__PROBLEM TO WORK ON__
List each line of the listing below that contains the word "purple", treating uppercase and lowercase letters as different.

Start MATERIAL SHOWN

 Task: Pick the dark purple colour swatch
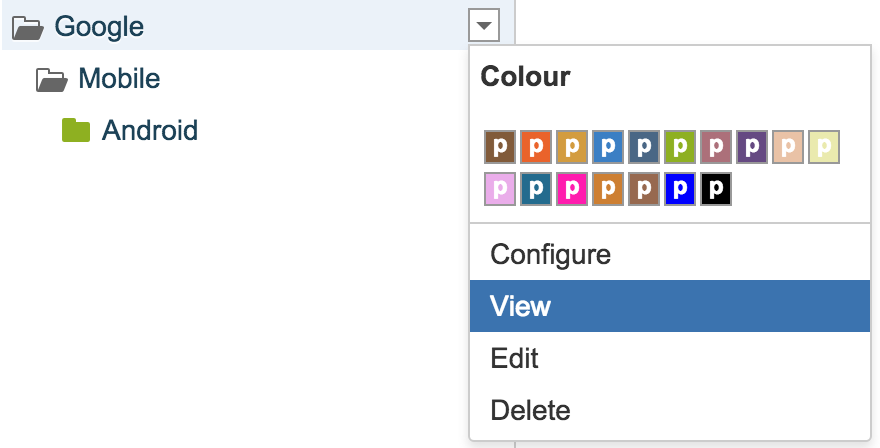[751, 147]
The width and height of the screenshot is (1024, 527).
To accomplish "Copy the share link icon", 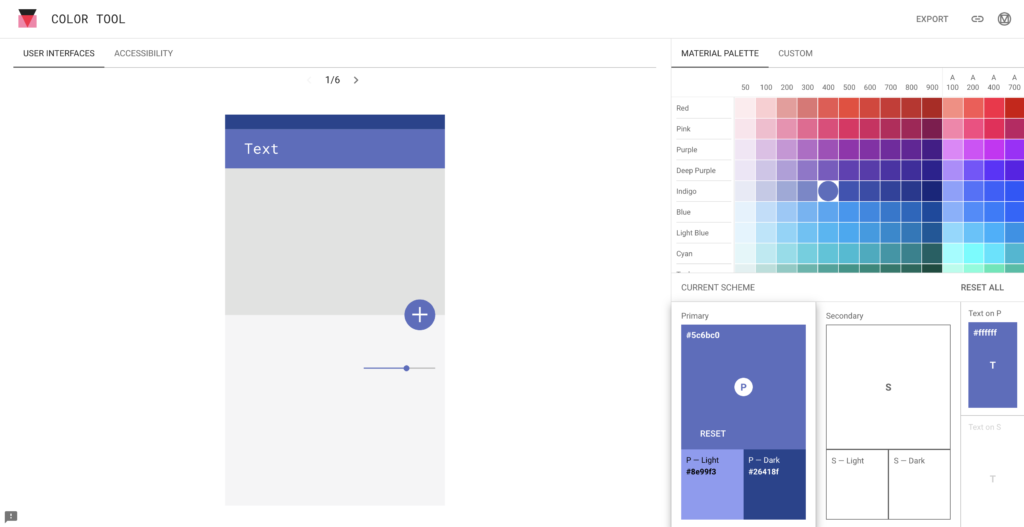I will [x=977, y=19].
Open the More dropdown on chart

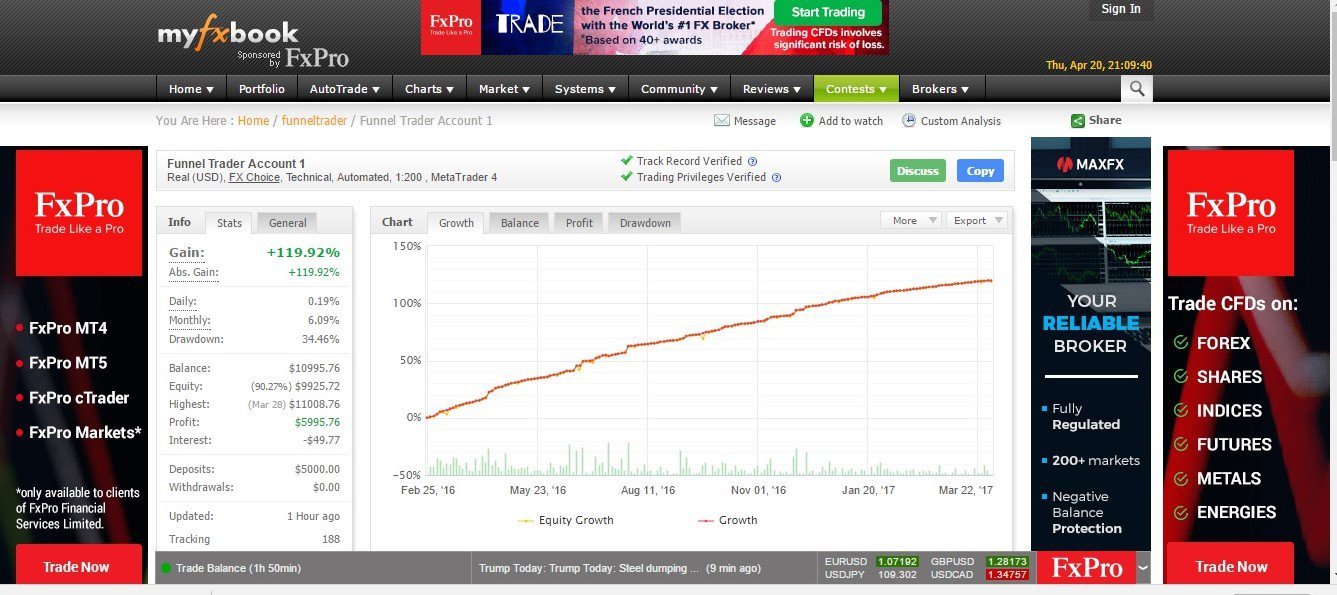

End MATERIAL SHOWN

__RESPONSE__
 Task: Pick the dark purple colour swatch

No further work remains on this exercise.